Students completing this lesson will:

  1. Gain an understanding of the nature of the problem of likelihood computation for POMP models.
  2. Be able to explain the simplest particle filter algorithm.
  3. Gain experience in the visualization and exploration of likelihood surfaces.
  4. Be able to explain the tools of likelihood-based statistical inference that become available given numerical accessibility of the likelihood function.


The likelihood function

Definition of the likelihood function

  • Data are a sequence of \(N\) observations, denoted \(y_{1:N}^*\).

  • A statistical model is a density function \(f_{Y_{1:N}}(y_{1:N};\theta)\) which defines a probability distribution for each value of a parameter vector \(\theta\).

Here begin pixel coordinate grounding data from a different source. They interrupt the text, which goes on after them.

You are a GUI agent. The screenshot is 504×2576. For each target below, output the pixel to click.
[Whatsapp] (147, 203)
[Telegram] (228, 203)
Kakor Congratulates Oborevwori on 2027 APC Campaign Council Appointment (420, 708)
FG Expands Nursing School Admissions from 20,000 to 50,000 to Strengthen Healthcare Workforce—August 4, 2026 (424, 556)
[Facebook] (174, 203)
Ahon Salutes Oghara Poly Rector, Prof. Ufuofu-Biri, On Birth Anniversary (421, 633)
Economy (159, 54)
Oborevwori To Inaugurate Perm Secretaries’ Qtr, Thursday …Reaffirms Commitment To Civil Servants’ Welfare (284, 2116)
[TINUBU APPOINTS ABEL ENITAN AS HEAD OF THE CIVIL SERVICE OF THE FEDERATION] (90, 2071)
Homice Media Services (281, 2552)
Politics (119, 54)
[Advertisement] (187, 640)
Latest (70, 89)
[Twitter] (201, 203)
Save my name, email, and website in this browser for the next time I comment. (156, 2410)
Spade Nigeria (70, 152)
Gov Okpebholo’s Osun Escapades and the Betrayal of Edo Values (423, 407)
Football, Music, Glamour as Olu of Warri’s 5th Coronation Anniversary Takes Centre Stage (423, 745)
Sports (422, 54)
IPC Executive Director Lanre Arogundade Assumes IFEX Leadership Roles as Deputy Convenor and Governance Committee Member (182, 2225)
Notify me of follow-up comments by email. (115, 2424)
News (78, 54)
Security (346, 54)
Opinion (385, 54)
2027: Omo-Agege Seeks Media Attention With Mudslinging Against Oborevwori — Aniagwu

  • To perform statistical inference, we must decide, among other things, for which (if any) values of \(\theta\) it is reasonable to model \(y^*_{1:N}\) as a random draw from \(f_{Y_{1:N}}(y_{1:N};\theta)\).

  • The likelihood function is \[{\mathcal{L}}(\theta) = f_{Y_{1:N}}(y^*_{1:N};\theta),\] the density function evaluated at the data.

  • It is often convenient to work with the log likelihood function, \[{\ell}(\theta)= \log {\mathcal{L}}(\theta) = \log f_{Y_{1:N}}(y^*_{1:N};\theta).\]

Modeling using discrete and continuous distributions

  • Recall that the probability distribution \(f_{Y_{1:N}}(y_{1:N};\theta)\) defines a random variable \(Y_{1:N}\) for which probabilities can be computed as integrals of \(f_{Y_{1:N}}(y_{1:N};\theta)\).

  • Specifically, for any event \(E\) describing a set of possible outcomes of \(Y_{1:N}\), \[{\mathbb{P}\left[{Y_{1:N} \in E}\right]} = \int_E f_{Y_{1:N}}(y_{1:N};\theta)\, dy_{1:N}.\]

  • If the model corresponds to a discrete distribution, then the integral is replaced by a sum and the probability density function is called a probability mass function.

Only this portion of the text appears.